Before we get to the questions, though, here are some quick tips for how to set things up in a way that allows for better conversations:
- Take time alone with your kids for important questions.
Kids, in general, don't like surprises, unless it money, vacations or food. And no one likes being put on the spot with others listening. , let alone a couple of siblings or a neighbor who stopped over to have coffee.
Be careful not to ambush your kids when you want to talk. Treat them with the same courtesy you would adults and set a time and place to chat. They will be more receptive when you do, because they will feel and appreciate your respect.
- Don't bring up important questions when you kid is tired, hungry, irritable, getting her period, has a headache, has an report due the next morning at 8:00 AM or maybe is simply waiting for a text from that guy she has a crush on.
Timing is exceptionally important if you're hoping to have a meaningful conversation.
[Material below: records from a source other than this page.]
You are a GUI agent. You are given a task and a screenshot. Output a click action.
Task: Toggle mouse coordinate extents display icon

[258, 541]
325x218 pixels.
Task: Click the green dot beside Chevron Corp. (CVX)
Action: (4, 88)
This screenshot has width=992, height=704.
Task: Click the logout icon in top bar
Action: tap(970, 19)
- Share your deepest feelings, fears and even secrets from growing up during appropriate moments in the conversation as you're asking questions.
Your kids need to know that you are human and you also made mistakes during your adolescence. We want our kids to see us as perfect vessels, but the truth is that you were a kid once and you've had your share of failures and successes. Keeping it real with your kids will make you more relatable and attainable, helping them feel not loved, but heard and understood as well.
Now, on to the questions ...
I've compiled and divided the list below into three sets of five questions, each related to current, important parenting topics.
Timing is everything when it comes to asking your kids questions, so it's important for you to use your instincts in order to know when to begin, when to move on, and when to press your child for more information. Be mindful not to make your kids feel pushed into a corner, as well as not to lecture at them.
If you are worried about your kid and drug use:
1. It seems like everyday I've been reading stories about people overdosing and deaths from opioids. Have you ever been approached by someone who wanted you to try?
2. What's happening around town? Are kids being pushed to use drugs in the places where you hang out?
3. How do you feel about what's happening with overdoses and deaths due to drugs?
4. Did I ever tell you how I experimented when I was young and what made me stop?
5. When we talk about serious matters like drug abuse how can I be even more helpful to you?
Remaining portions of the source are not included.